The RTS,S vaccine is “not only a huge step forward for malaria control but also a major advancement in child health,” Dr Mary Hamel, the WHO’s senior technical officer on malaria, told NPR.
The 13% statistic came from a successful WHO pilot campaign in Ghana, Kenya and Malawi, where more than 2m children aged between five months and two-years-old, have received the malaria vaccine since 2019.
Developed by GlaxoSmithKline, the RTS,S vaccine prevented about 39% of malaria cases and 32% of severe cases in phase 3 trials, as compiled by WHO.
“While 39% efficacy seems low for a vaccine, when we consider the sheer burden of malaria, this means potentially a huge reduction in cases and deaths among children,” said Dr Aaron Samuels, CDC’s Kenya malaria programme director, in 2021.
In 2022, there were an estimated 249m cases of the disease globally and 600 000 deaths. Africa was home to 95% of these deaths, including almost half a million children under five.
The new vaccine does present some challenges: children need four doses over a year to be fully vaccinated, which may be difficult to co-ordinate outside clinical trial settings. A huge quantity will be needed, and each dose costs about $9.80.
There had also been concerns about getting an adequate supply from pharma company GSK.
But the approval of a second malaria vaccine by WHO, called R21/Matrix-M, should help address shortages in vaccine coverage as it requires only three doses, each costing $2-$4, with 100m doses expected to be available later this year.
The RTS,S vaccine campaign began last Monday in Cameroon, with the goal of reaching 6.6m children across 20 African countries by 2025.
Dr Kate O’Brien, director of the Department of Immunisation, Vaccines and Biologicals at WHO, expects the scale-up of the vaccine to save tens of thousands of lives annually.
An unexpected bonus
Certainly, some of these averted deaths will be directly related to malaria. But the unexpected development is that the vaccine seems to reduce deaths where malaria is only a contributing factor, exacerbating other diseases but not killing the patient itself, according to Dr Steve Taylor, a global health and infectious disease expert at Duke University in the US.

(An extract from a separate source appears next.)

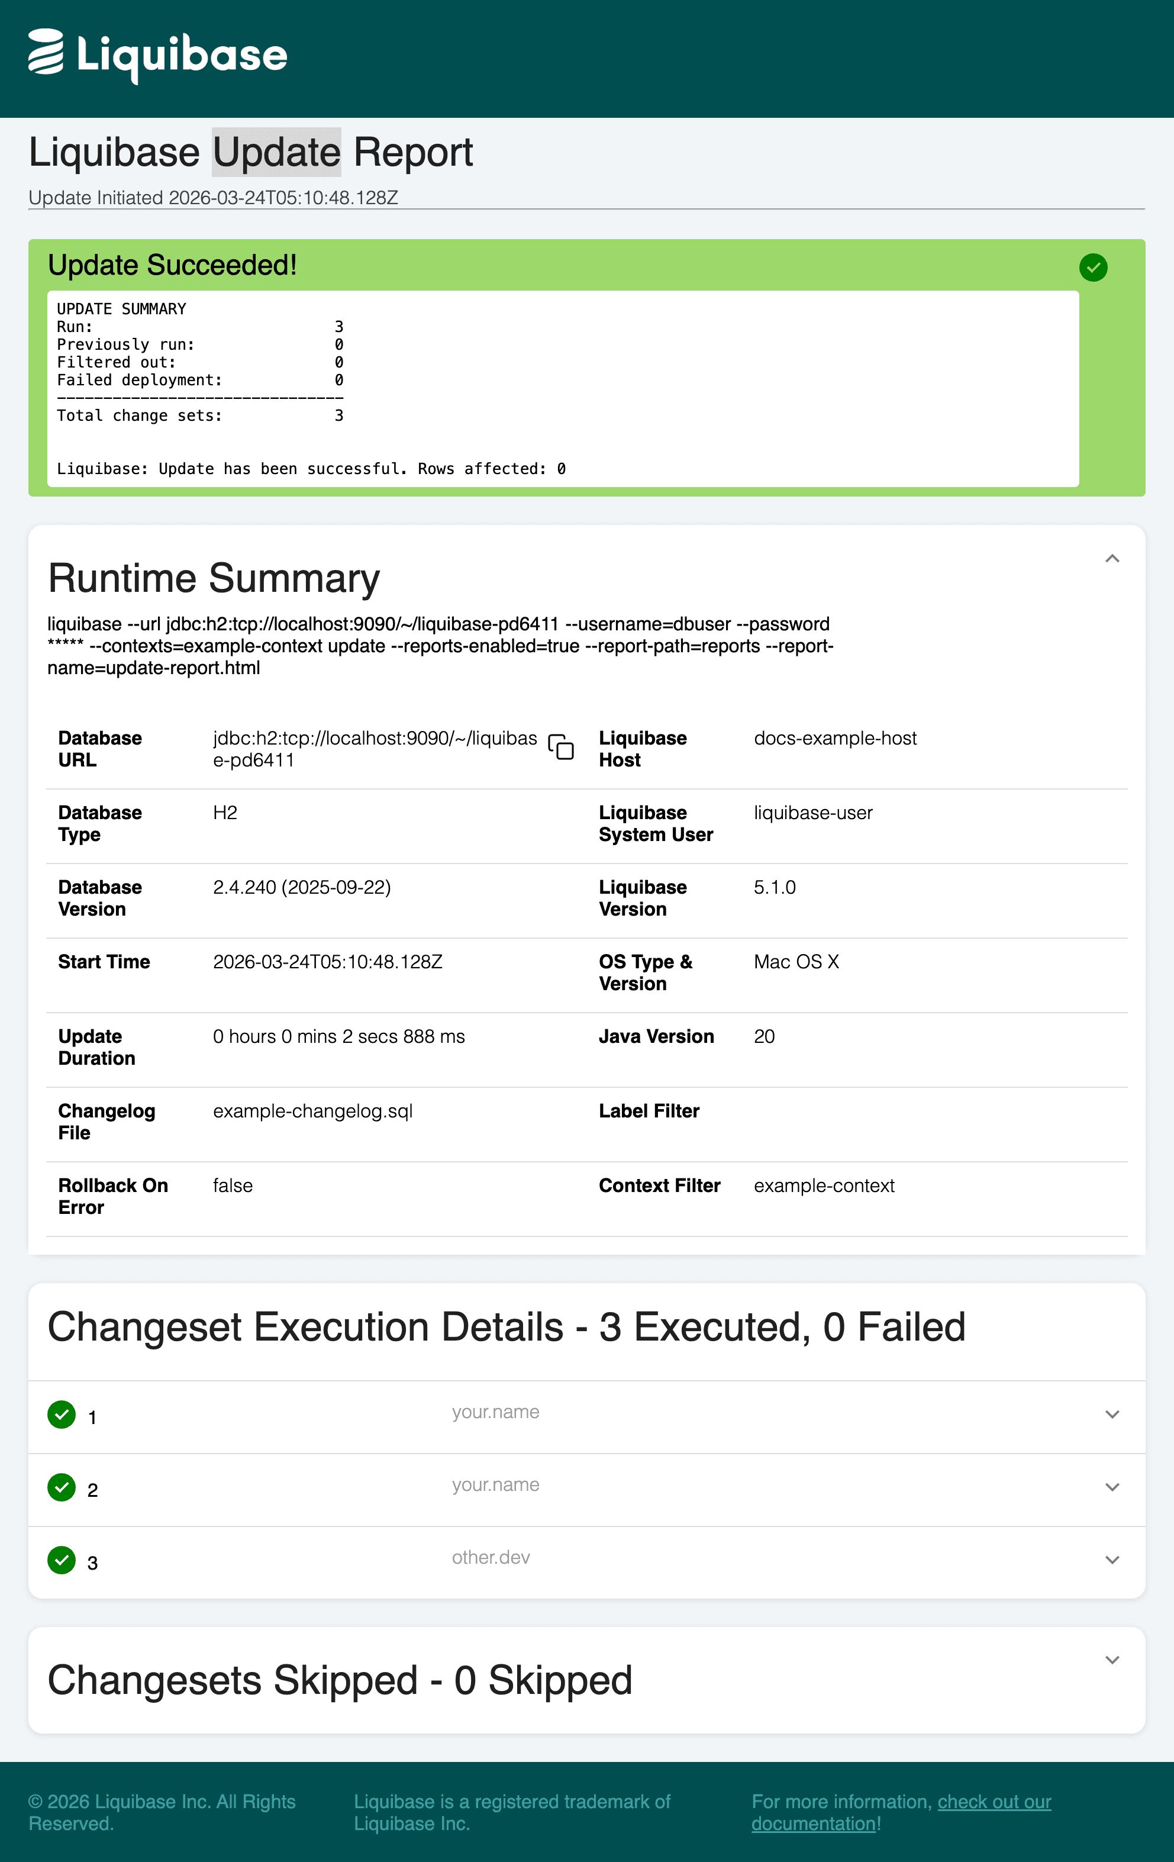The image size is (1174, 1862).
Task: Click the green success checkmark in banner
Action: 1093,268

As an example, he notes that contracting malaria makes you more likely to get salmonella disease – the most common bloodstream infection in Africa with a case fatality of up to 20%-25%. Malaria also seems to make people susceptible to bacterial infections more broadly, with a Lancet study out of Eastern Kenya in 2011 demonstrating that over half of bacteraemia cases were attributable to malaria.

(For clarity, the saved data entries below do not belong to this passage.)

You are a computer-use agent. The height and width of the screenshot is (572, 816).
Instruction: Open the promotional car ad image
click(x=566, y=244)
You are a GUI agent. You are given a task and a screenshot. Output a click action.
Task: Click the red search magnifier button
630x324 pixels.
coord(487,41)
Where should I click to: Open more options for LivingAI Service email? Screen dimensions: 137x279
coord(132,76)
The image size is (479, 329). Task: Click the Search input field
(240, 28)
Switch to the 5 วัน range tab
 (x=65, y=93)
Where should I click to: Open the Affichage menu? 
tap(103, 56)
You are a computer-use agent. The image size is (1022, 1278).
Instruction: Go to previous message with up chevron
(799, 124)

Hamel said children who have HIV or face chronic malnutrition are at higher risk of severe malaria, which in turn can exacerbate HIV and malnutrition, potentially leading to death.

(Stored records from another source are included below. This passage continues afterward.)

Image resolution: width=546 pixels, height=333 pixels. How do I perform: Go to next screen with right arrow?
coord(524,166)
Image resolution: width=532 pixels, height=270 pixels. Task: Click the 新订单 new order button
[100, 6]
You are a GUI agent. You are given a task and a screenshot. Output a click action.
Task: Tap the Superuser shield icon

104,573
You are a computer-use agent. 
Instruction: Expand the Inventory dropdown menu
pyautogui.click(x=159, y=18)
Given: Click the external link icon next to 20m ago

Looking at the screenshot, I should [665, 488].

“We have seen this before with malaria,” she said. “In trials where children got insecticide-treated nets or preventive antimalarial tablets, the reduction in mortality is more than what one would expect from a decrease in malaria deaths alone.”
Decreasing non-malaria deaths is not the only spillover benefit of the vaccine.
“Malaria is a major reason for school absenteeism, anaemia and impaired cognitive development,” said Dr Mohammed Abdulaziz, head of disease control and prevention at Africa CDC. “This vaccine is a crucial element in improving African children’s educational outcomes and cognitive ability, which can help break the cycle of adversity plaguing our youth.”
The vaccine comes at an important time, as malaria caseloads have been steadily increasing from 209m to 233m in Africa, between 2000-2022.
“We’ve had resurgences in a lot of places and particularly during the pandemic,” said Dr Chris Plowe, a malariologist at the University of Maryland.
“A lot of progress that was made in the first part of the 21st century has plateaued and, in some places, reversed.”
Climate change, for instance, has contributed to increased malaria exposure in sub-Saharan Africa, and growing drug and insecticide resistance has made fighting malaria more difficult.
“The parasite is so plastic, so malleable, so quickly able to evolve all of these interventions,” Plowe added. “If you let up pressure, it will evolve, it will change, it will come back.”
The malaria vaccine will usher in a “transformative chapter in Africa’s public health history”, Africa CDC’s Abdulaziz said.
“It brings more than just hope. It brings a reduction in the mortality and morbidity associated with malaria.”